### [AANGELEVERDE TEKST]
Ook hebb enwij persoonlijke gedenkdagen achter ons liggen. Vandaar deze brief. Op 11 april mocht ik mijn 75ste jaar bereiken. De 19de april werd mijn vrouw 76 jaar. En op diezelfde dag hebben wij met onze kinderen en de meeste kleinkinderen die aanwezig konden zijn met elkander ons 50-jarig jubileum van ons huwelijk herdacht.

Wij hebben zoveel medeleven ontvangen op die gedenkdagen, dat het niet mogelijk is om elk afzonderlijk daarvoor te bedanken. Ik wil beginnen onze mede broeders in de ambtelijke bediening hartelijk dank te zeggen voor hun medeleven. Het deed ons echt goed. Met alles wat meegemaakt is sinds 53 jaar is de band der liefde toch niet verbroken. Ook van enkele leraars van de Oud-Geref. Gemeenten ontvingen wij per telefoon en per post een hartelijke felicitatie. Ook die leraars wensen wij langs deze weg onze dank toe te brengen. De post heeft ons zoveel kaarten en brieven bezorgd uit verschillende paatsen dat wij die niet allen kunnen opnoemen. We hebben een hele dag nodig gehad om ze allen open te maken en even in te zien.

### [OPDRACHTEN]
- a) Welke persoonlijke gedenkdagen noemt de brief over de gedenkdagen?
- b) Kun je in de brief over de gedenkdagen het stuk van "Ook hebb enwij" tot en met "ons huwelijk herdacht." letterlijk kopiëren?
- c) Kun je de brief over de gedenkdagen voortzetten na de laatste zin?

### [GEGEVENSUITTREKSEL]
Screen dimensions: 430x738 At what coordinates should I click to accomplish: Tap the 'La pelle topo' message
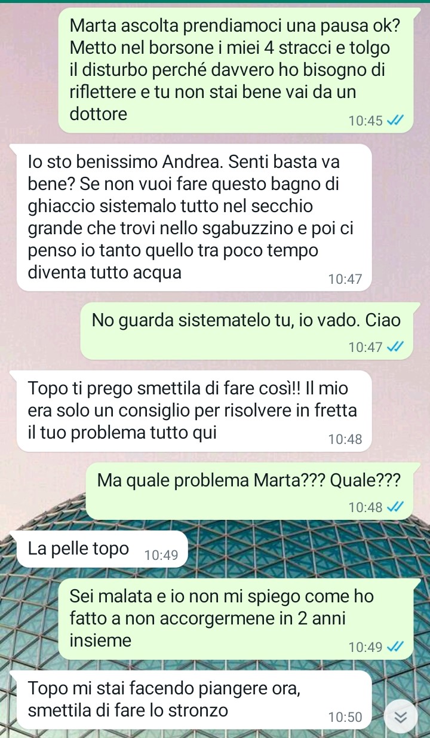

### [ANTWOORDEN]
- a)
- De 75ste verjaardag van de schrijver, op 11 april
- De 76ste verjaardag van de vrouw van de schrijver, op 19 april
- Het 50-jarig huwelijksjubileum, eveneens op 19 april

- b)
Ook hebb enwij persoonlijke gedenkdagen achter ons liggen. Vandaar deze brief. Op 11 april mocht ik mijn 75ste jaar bereiken. De 19de april werd mijn vrouw 76 jaar. En op diezelfde dag hebben wij met onze kinderen en de meeste kleinkinderen die aanwezig konden zijn met elkander ons 50-jarig jubileum van ons huwelijk herdacht.

- c)
Velen zonden bij hun schrijven ook nog stoffelijke blijken van medeleven. Zowel met bloemen als met fruitmanden zijn we overladen geworden.

Sommigen zonden ook nog een bedrag in geld. Wij weten eigenlijk geen juiste woorden te vinden om Uw aller medeleven te bedanken.

Onze tegenwoordige gemeente Ederveen hopen we woordelijk te bedanken. Wel mag iedereen weten dat de blijken van waardering alle verwachtingen verre te boven is gegaan. En dat aan een paar oude mensen die versleten zijn. Mijn catechisanten heb ik in aanwezigheid van mijn vrouw reeds bedankt voor hun zeer hartelijke en liefdevolle bijken van waardering.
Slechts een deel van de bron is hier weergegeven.